The authors thank all individuals who participated in this study. They especially thank Mrs. Fadimu and Mrs. Adeyefa (both of Blood bank, University College Hospital, Ibadan, Nigeria) for their support in enrolling volunteer blood donors.

FUNDING STATEMENT

This study was supported by the University of Ibadan MEPI Junior Faculty Research Training Program (UI-MEPI-J) mentored research award through National Institute of Health (NIH) USA grant funded by Fogarty International Centre, the office of AIDS Research and National Human Genome Research Institute of NIH, the Health Resources and Services Administration (HRSA), and the Office of the U.S. Global AIDS Coordinator under award number D43TW010140 to OD. The funders had no role in study design, data collection, and analysis, decision to publish, or preparation of the manuscript. The authors have no conflict of interest to declare.

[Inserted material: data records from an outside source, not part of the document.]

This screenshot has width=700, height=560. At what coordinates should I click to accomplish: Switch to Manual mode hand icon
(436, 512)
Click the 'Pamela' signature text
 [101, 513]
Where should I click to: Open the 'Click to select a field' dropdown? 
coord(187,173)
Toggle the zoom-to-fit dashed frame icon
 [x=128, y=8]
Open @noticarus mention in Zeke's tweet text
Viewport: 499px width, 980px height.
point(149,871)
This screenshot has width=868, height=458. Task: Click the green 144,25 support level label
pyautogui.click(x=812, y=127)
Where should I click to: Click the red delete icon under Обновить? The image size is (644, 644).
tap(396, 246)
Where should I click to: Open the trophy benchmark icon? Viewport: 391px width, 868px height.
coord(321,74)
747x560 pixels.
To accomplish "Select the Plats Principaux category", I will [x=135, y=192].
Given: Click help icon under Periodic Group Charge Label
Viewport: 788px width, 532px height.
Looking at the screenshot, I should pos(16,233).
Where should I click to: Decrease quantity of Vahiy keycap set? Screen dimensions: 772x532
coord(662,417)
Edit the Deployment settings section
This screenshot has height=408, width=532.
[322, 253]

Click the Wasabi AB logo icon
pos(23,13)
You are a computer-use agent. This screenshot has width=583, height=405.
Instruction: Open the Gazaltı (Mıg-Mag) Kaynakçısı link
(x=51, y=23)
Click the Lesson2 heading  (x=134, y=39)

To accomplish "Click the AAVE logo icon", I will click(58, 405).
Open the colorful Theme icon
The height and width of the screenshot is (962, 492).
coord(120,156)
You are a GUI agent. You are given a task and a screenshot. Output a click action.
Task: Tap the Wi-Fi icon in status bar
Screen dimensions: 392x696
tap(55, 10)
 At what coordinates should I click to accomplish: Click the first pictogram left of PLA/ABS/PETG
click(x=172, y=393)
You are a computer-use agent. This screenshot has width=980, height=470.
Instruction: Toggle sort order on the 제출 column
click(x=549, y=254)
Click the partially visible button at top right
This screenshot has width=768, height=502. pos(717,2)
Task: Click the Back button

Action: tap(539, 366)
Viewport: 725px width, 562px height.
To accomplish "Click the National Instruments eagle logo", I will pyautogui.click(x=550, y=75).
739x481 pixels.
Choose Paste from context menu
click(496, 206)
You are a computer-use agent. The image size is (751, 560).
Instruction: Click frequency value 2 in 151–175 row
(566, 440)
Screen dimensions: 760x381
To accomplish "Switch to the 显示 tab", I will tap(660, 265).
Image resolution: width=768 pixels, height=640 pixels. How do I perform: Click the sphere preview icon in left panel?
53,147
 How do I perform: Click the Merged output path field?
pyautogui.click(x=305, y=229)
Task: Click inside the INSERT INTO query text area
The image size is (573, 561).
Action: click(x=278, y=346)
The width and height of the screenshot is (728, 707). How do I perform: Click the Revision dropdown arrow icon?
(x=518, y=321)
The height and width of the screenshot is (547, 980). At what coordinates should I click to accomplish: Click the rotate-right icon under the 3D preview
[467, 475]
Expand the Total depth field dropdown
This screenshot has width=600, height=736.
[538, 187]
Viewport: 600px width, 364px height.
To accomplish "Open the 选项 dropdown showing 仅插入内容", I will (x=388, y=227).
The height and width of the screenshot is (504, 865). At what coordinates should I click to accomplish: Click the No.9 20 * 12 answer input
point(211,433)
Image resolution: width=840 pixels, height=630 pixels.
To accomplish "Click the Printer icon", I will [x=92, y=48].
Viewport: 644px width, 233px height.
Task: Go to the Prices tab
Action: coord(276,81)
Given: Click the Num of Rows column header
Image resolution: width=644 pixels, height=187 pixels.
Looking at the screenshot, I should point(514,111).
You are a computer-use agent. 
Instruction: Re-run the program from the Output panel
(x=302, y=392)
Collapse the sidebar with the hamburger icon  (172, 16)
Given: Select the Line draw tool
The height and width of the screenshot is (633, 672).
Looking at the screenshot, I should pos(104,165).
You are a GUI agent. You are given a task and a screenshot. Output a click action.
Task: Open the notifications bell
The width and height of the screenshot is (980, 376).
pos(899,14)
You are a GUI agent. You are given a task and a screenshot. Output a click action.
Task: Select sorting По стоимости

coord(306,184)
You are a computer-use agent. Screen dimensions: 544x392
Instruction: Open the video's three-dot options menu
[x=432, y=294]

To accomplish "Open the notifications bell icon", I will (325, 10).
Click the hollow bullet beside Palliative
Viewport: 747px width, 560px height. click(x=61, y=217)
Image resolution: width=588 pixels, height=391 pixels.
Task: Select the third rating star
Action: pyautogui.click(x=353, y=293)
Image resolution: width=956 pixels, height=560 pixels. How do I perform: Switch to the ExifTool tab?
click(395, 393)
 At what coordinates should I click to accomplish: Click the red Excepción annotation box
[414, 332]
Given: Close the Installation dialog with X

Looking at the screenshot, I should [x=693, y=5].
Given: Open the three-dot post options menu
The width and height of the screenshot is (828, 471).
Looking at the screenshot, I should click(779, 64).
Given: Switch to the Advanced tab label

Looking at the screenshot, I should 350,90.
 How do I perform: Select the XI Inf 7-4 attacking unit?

The data that support the findings of this study are openly available in GenBank at https://www.ncbi.nlm.nih.gov/genbank/, assigned accession numbers MN943617-635.

Footnotes

SEQUENCE NOTES

All consensus nucleotide sequences obtained in this study were submitted to GenBank database and assigned accession numbers MN943617-635.

PEER REVIEW

The peer review history for this article is available at https://publons.com/publon/10.1002/jmv.26872

DATA AVAILABILITY STATEMENT

Data are openly available in a public repository that does not issue DOIs. The data that support the findings of this study are openly available in GenBank, reference number MN943617-635.